◆ DIRECTIONS FOR THIS TASK
Please rewrite everything in the records from the line containing "Screen dimensions: 868x1379" down to the end of the records, requests included, offsetting every coordinate in the answers by 106. Leave the pictures out of your answer.
==================================================
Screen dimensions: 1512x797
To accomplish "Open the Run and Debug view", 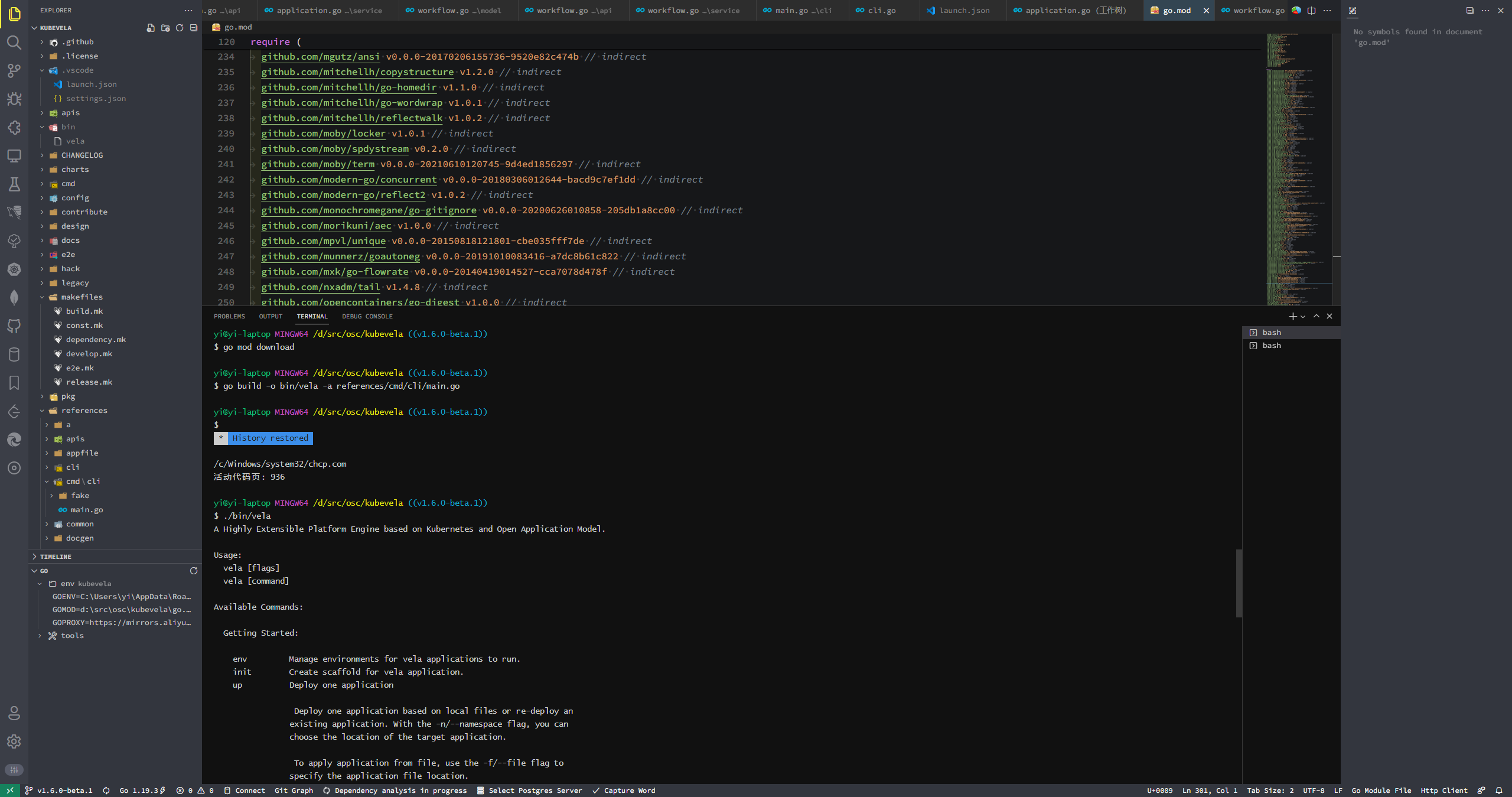I will (14, 99).
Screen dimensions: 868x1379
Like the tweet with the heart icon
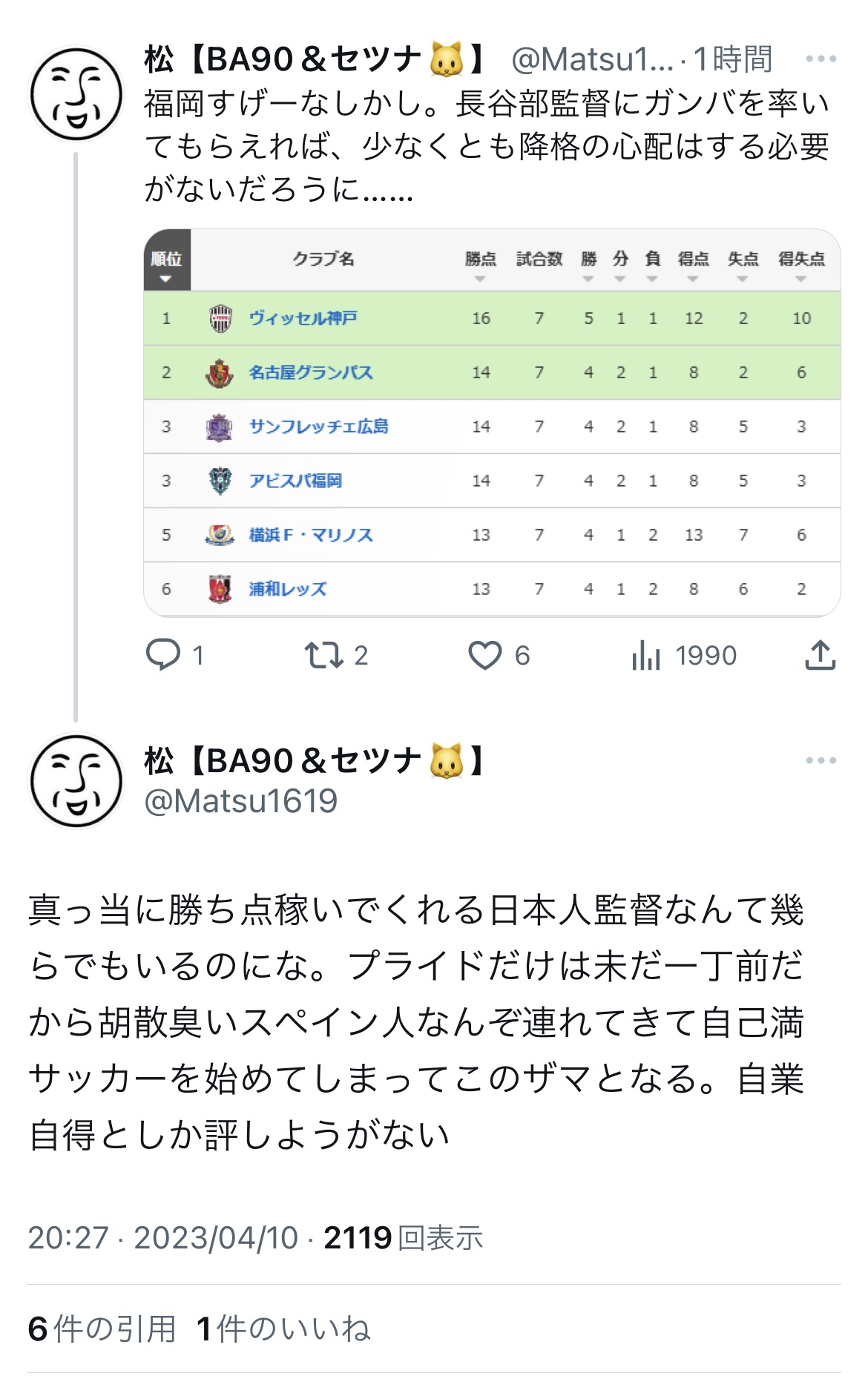[x=485, y=655]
==================================================
◆ COMPLETED EXERCISE
Screen dimensions: 868x1379
Like the tweet with the heart icon
[x=591, y=761]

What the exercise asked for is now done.